* _YOUR OBJECTIVE_:
Return the records in full, with every character preserved.
:: RECORDS SHOWN
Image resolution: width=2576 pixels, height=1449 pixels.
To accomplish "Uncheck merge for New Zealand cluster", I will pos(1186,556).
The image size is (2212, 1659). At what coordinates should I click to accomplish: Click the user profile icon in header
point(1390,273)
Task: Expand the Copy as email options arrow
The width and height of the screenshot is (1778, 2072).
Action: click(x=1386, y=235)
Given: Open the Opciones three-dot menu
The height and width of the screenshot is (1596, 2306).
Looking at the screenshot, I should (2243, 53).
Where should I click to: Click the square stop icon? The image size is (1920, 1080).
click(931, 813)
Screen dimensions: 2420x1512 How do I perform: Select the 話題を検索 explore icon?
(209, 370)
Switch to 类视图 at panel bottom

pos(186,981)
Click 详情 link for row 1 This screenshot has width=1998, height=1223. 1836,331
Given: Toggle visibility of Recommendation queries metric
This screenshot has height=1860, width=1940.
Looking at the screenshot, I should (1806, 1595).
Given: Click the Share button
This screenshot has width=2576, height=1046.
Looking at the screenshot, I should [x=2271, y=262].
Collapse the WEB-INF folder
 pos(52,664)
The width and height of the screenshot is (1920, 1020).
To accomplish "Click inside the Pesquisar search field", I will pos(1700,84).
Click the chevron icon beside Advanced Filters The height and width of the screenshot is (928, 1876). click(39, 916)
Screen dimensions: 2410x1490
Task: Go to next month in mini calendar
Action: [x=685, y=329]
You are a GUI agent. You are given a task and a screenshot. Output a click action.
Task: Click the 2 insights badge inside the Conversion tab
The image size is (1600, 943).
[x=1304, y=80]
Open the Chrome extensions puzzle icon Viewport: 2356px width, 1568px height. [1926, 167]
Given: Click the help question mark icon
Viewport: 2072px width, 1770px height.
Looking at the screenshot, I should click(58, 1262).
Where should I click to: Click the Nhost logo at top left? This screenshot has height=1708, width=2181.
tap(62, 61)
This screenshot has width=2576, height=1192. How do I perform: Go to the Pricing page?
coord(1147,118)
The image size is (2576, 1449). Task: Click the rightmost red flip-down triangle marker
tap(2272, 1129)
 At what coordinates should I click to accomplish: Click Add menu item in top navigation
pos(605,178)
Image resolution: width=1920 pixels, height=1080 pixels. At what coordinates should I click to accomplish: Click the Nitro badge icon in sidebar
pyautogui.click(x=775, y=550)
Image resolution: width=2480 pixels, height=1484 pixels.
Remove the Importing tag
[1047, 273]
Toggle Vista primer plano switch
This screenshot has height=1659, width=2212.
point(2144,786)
::::
* _TASK RESPONSE_:
Image resolution: width=2576 pixels, height=1449 pixels.
To accomplish "Uncheck merge for New Zealand cluster", I will pos(1186,556).
The image size is (2212, 1659). At what coordinates should I click to accomplish: Click the user profile icon in header
point(1390,273)
Task: Expand the Copy as email options arrow
The width and height of the screenshot is (1778, 2072).
Action: click(x=1386, y=235)
Given: Open the Opciones three-dot menu
The height and width of the screenshot is (1596, 2306).
Looking at the screenshot, I should (2243, 53).
Where should I click to: Click the square stop icon? The image size is (1920, 1080).
click(931, 813)
Screen dimensions: 2420x1512 How do I perform: Select the 話題を検索 explore icon?
(209, 370)
Switch to 类视图 at panel bottom

pos(186,981)
Click 详情 link for row 1 This screenshot has width=1998, height=1223. 1836,331
Given: Toggle visibility of Recommendation queries metric
This screenshot has height=1860, width=1940.
Looking at the screenshot, I should (1806, 1595).
Given: Click the Share button
This screenshot has width=2576, height=1046.
Looking at the screenshot, I should [x=2271, y=262].
Collapse the WEB-INF folder
 pos(52,664)
The width and height of the screenshot is (1920, 1020).
To accomplish "Click inside the Pesquisar search field", I will pos(1700,84).
Click the chevron icon beside Advanced Filters The height and width of the screenshot is (928, 1876). click(39, 916)
Screen dimensions: 2410x1490
Task: Go to next month in mini calendar
Action: [x=685, y=329]
You are a GUI agent. You are given a task and a screenshot. Output a click action.
Task: Click the 2 insights badge inside the Conversion tab
The image size is (1600, 943).
[x=1304, y=80]
Open the Chrome extensions puzzle icon Viewport: 2356px width, 1568px height. [1926, 167]
Given: Click the help question mark icon
Viewport: 2072px width, 1770px height.
Looking at the screenshot, I should click(58, 1262).
Where should I click to: Click the Nhost logo at top left? This screenshot has height=1708, width=2181.
tap(62, 61)
This screenshot has width=2576, height=1192. How do I perform: Go to the Pricing page?
coord(1147,118)
The image size is (2576, 1449). Task: Click the rightmost red flip-down triangle marker
tap(2272, 1129)
 At what coordinates should I click to accomplish: Click Add menu item in top navigation
pos(605,178)
Image resolution: width=1920 pixels, height=1080 pixels. At what coordinates should I click to accomplish: Click the Nitro badge icon in sidebar
pyautogui.click(x=775, y=550)
Image resolution: width=2480 pixels, height=1484 pixels.
Remove the Importing tag
[1047, 273]
Toggle Vista primer plano switch
This screenshot has height=1659, width=2212.
point(2144,786)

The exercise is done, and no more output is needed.